The Album Leaf "Seal Beach"
EGR626002
Originally Released: 2003
Re-issue Date: Oct 20 2017
1000 x Black LP
Brian Howard via Pitchfork (May 31 2005)
Seal Beach EP is an exercise in restful, reverent mood music, as measured and deliberate as a high-flying gull stroking through a cloudless sky. There are plenty of indie rockers thumbing spectral ambiance from their keyboards, but no one is doing it with the same level of restraint and precision as Jimmy LaValle. Nevertheless, the field is over-saturated, and it's a given that this record will strike impatient listeners as tedious. LaValle is working from a familiar palette here-- each song finds layers of wavering drone shot through with sparse yet complexly ramifying mechanical drums, long arcs of simple, chiming leads and trembling strings wafting over resonant slabs of melodic bass.

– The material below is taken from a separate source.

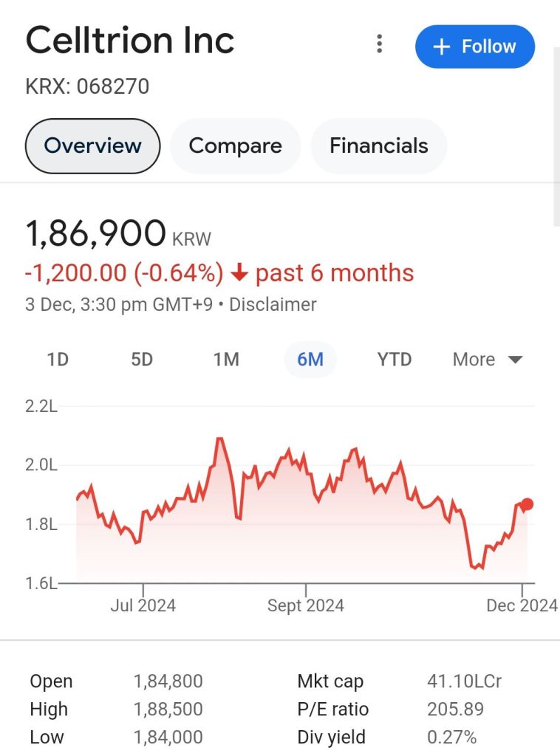Image resolution: width=560 pixels, height=756 pixels.
Task: Click the red down arrow price indicator
Action: point(239,273)
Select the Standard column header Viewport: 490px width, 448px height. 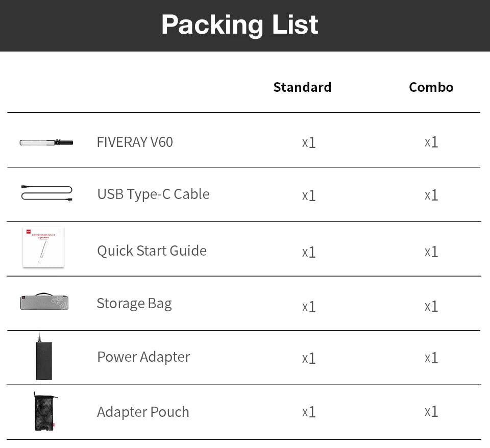[302, 87]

Point blank, if you're not in the right headspace for this stuff, it's going to bore no matter how well done. But if you are, LaValle's spare, translucent brushstrokes seem like an elemental and ideal expression of the form.

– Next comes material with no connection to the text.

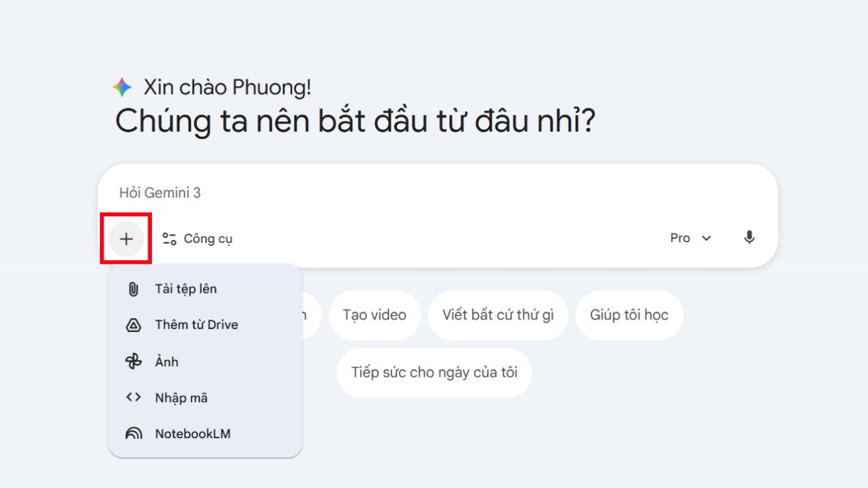Select Thêm từ Drive from the menu
This screenshot has height=488, width=868.
click(x=195, y=324)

Originally released in Spain, on Acuarela Records, in 2003, this Stateside reissue is fleshed out with new violin parts, a rare track ("For Jonathan"), and five previously unreleased live tracks with Sigur Rós sitting in, making for a whopping 10-track EP. And since the only real difference between LaValle's live and studio recordings is that the live ones have applause at the end, his elegant sonic calculus has a seamless placidity and cinematic gravity that allows for complete immersion.

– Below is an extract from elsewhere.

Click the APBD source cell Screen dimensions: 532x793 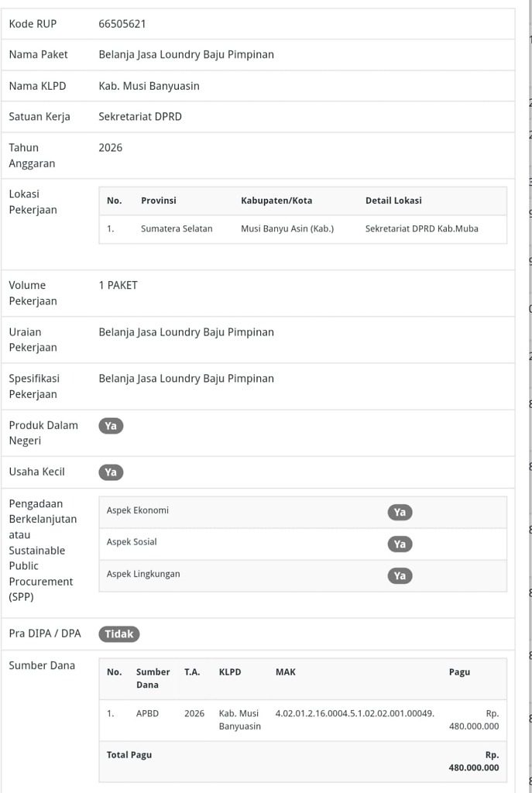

The ease of immersion makes the Seal Beach EP such a lulling siren song, and this is credit to LaValle's self-control. Indie electronica has developed a familiar dynamic-- start in tranquility, then ratchet up the drums and synths in crisp shifts of intensity until the track is galloping and hiccupping like a drunken mechanical bull. LaVelle doesn't succumb to the bombastic urge, and his ephemeral webs stretch out with a serene, meditative profundity unbroken by the non-linear impulse. Nor does he feel the need to tack superfluous noises onto his pale watercolor washes, having the confidence to let the bare essentials of song stand alone, ebbing and flowing as naturally as the tide. From the flaring static, whirring drums and contrapuntal clicktrack of "Malmo", to the gently wailing violins and pirouetting synths of "Brennivin", to the briskly accruing acoustic guitar arpeggios of "One Minute", Seal Beach EP comprises a summer jam for the North Pole, and the Album Leaf continues to set the pace for those who would politely drone.